▶ Supplied passage
START

When it comes to the cognac, use something in the $30-$50 range. I’m using Cognac Park VS, which is excellent for mixing cocktails as it stands up just enough to give a brandy vibe while letting the other ingredients shine.
Quick note, I accidentally grabbed half and half instead of heavy cream at the grocery store. It still works perfectly well but will create a lighter drink in the end. Ideally, you’ll want to use heavy whipping cream for the correct texture.
What You’ll Need:
- Coupe, Nick and Nora, or cocktail glass
- Cocktail shaker
- Cocktail strainer
- Jigger
Method:
- Prechill the glass in the freezer.
- Add the cognac, creme de cacao, and cream to a shaker with a handful of ice. Affix the lid and shaker vigorously for about 15 seconds (until the shaker is ice-cold to touch).
- Strain the cocktail into the prechilled glass. Garnish with freshly ground nutmeg. Serve.
Bottom Line on the Brandy Alexander
This is just delicious, especially if you have a sweet tooth. The vanilla and cacao shine the brightest in the drink like a liquid slice of moist chocolate cake covered in vanilla icing with a dash of nutmeg adding that tiny little bite the drink needs.

END

Could you continue the Brandy Alexander recipe above, picking up right after its last sentence?

▶ Recorded information
START

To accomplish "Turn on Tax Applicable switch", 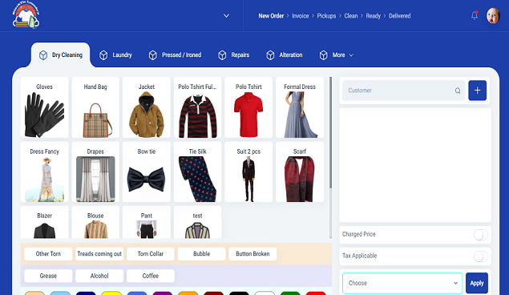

END

▶ Exercise output
The creaminess on my drink was dialed back since I ended up using half and half instead of heavy cream. I do drink enough of these to tell you that heavy cream makes this an incredibly soft and lush cocktail with a deeply sweet vanilla-chocolate vibe that just hits right this time of year. That all said, this was a lighter version that still packed a great flavor punch and for the first time — ever, I think — I can see how John Lennon and Harry Nilsson got drunk on these so often.
It’s hard not to want another one immediately after finishing this one.